Element and text location data

━━━━━━━━━━━━━━━━━━━━

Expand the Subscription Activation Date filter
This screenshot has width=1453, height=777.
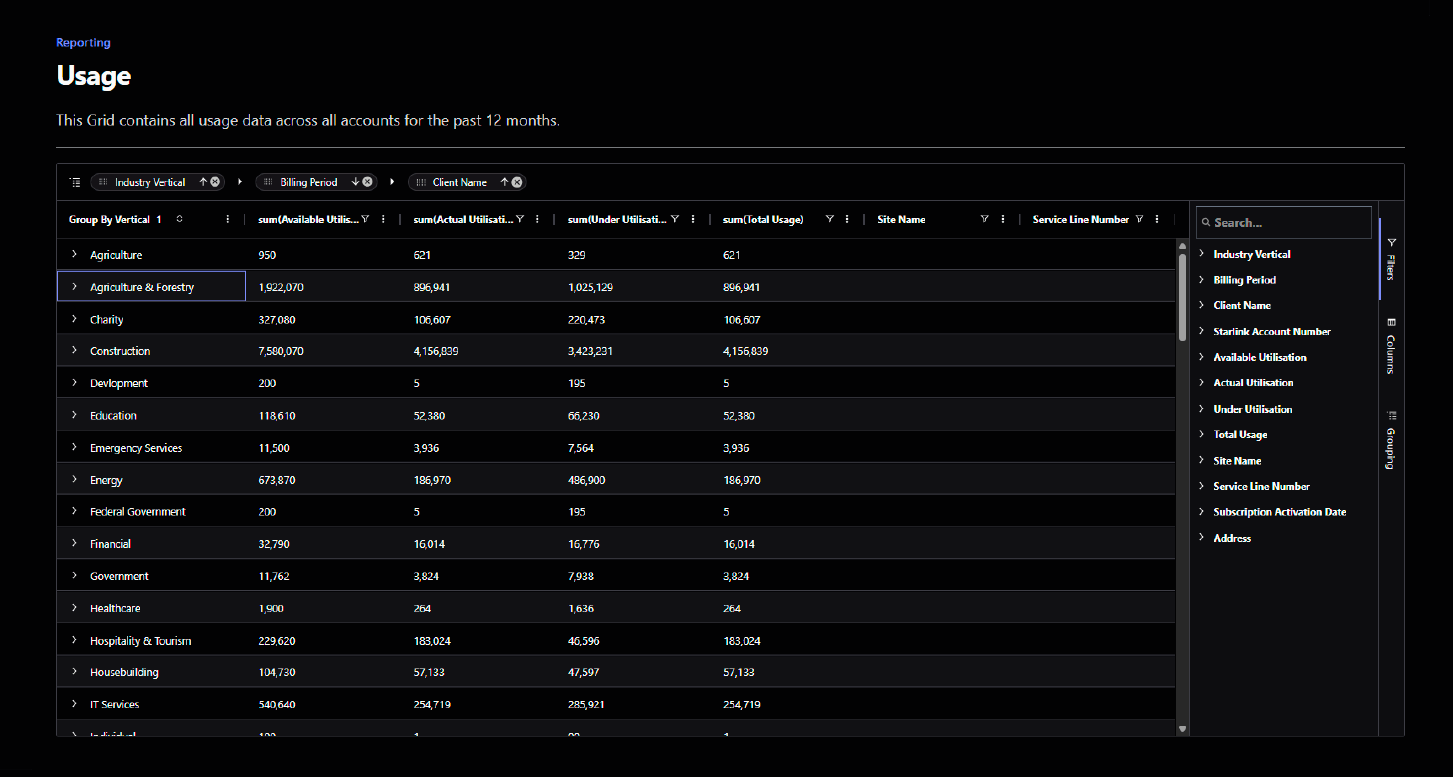(x=1202, y=512)
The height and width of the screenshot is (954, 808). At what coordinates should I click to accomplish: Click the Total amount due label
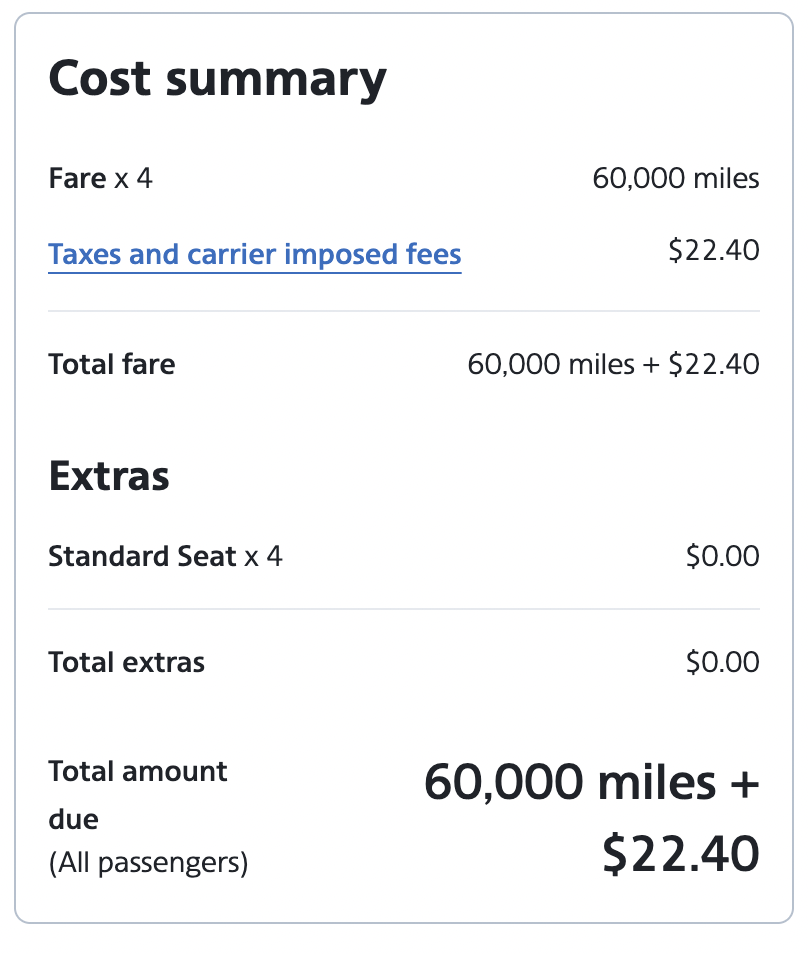tap(137, 772)
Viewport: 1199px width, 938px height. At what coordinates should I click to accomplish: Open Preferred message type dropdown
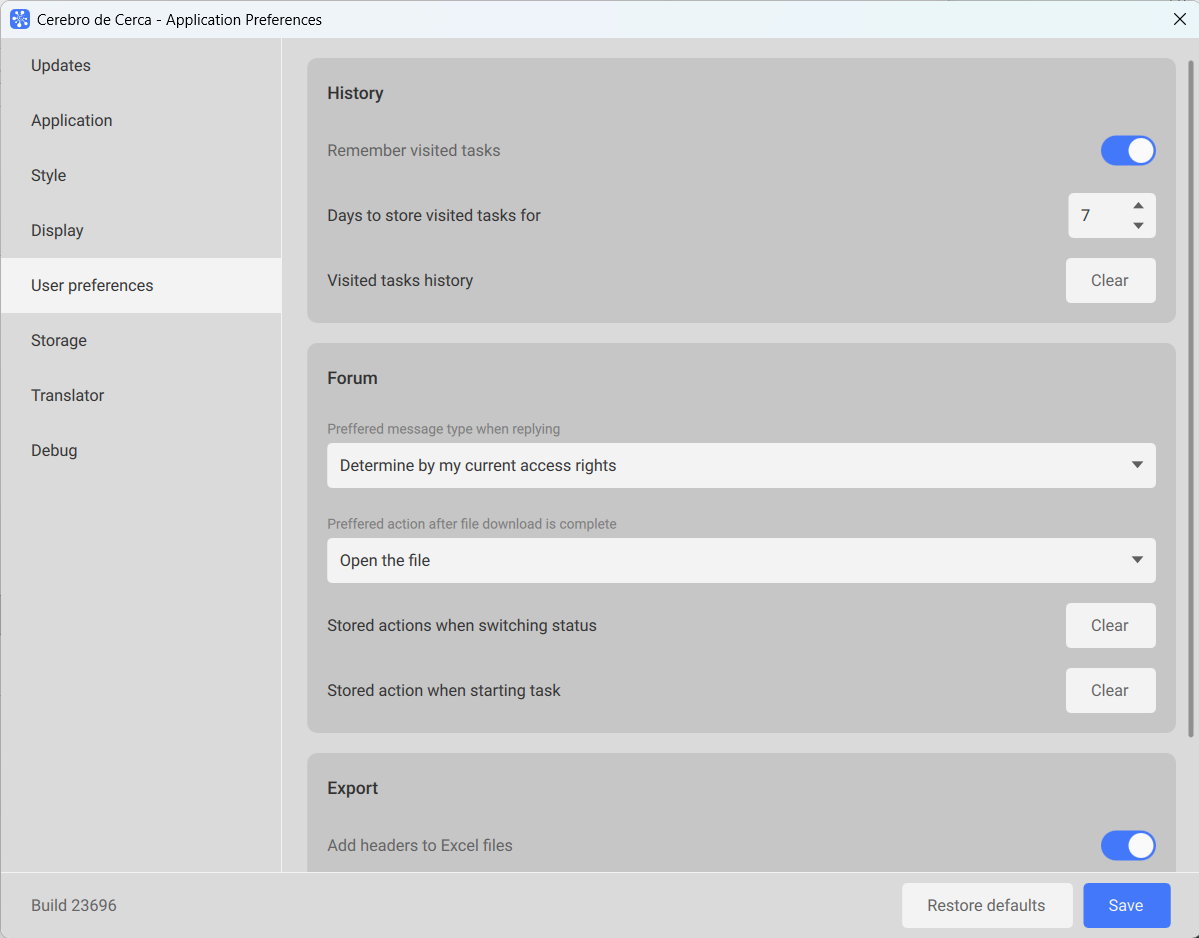click(740, 466)
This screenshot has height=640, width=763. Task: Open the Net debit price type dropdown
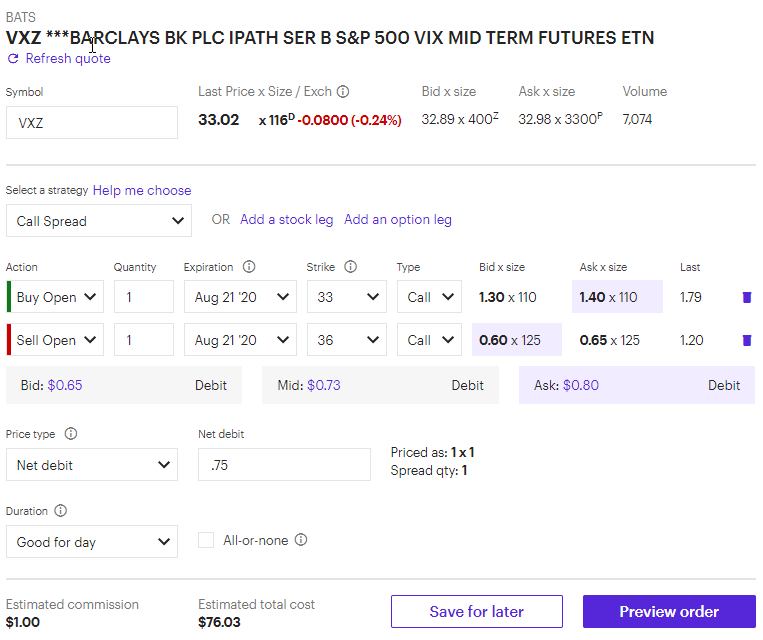tap(92, 465)
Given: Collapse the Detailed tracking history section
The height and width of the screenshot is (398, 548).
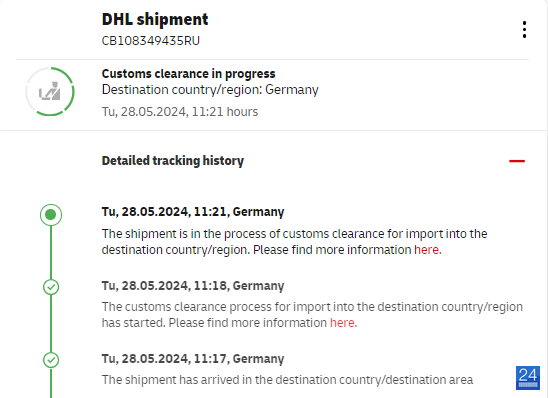Looking at the screenshot, I should coord(517,161).
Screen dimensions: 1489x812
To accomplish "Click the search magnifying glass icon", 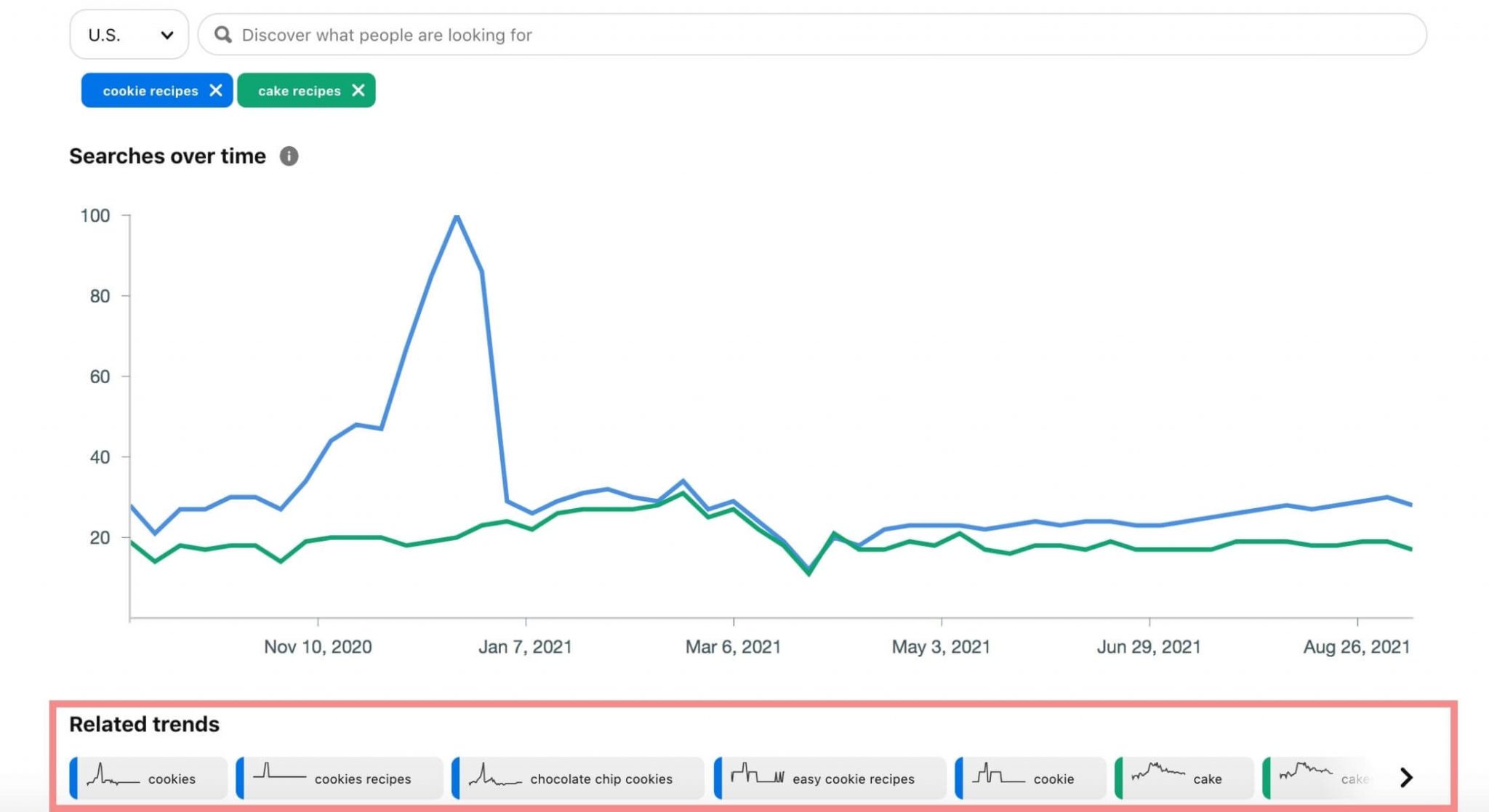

━━━━━━━━━━━━━━━━━━━━

Problem description:
Replace every "dropdown" in the records with "drop-down list" and change nothing else. Omit the pictures from your answer.

Exercise answer:
Expand the Subscription Activation Date filter
This screenshot has width=1453, height=777.
(x=1202, y=512)
The height and width of the screenshot is (954, 808). At what coordinates should I click to accomplish: Click the Total amount due label
tap(137, 772)
Viewport: 1199px width, 938px height. At what coordinates should I click to accomplish: Open Preferred message type drop-down list
click(740, 466)
This screenshot has height=640, width=763. Task: Open the Net debit price type drop-down list
tap(92, 465)
Given: Collapse the Detailed tracking history section
The height and width of the screenshot is (398, 548).
Looking at the screenshot, I should coord(517,161).
Screen dimensions: 1489x812
To accomplish "Click the search magnifying glass icon", 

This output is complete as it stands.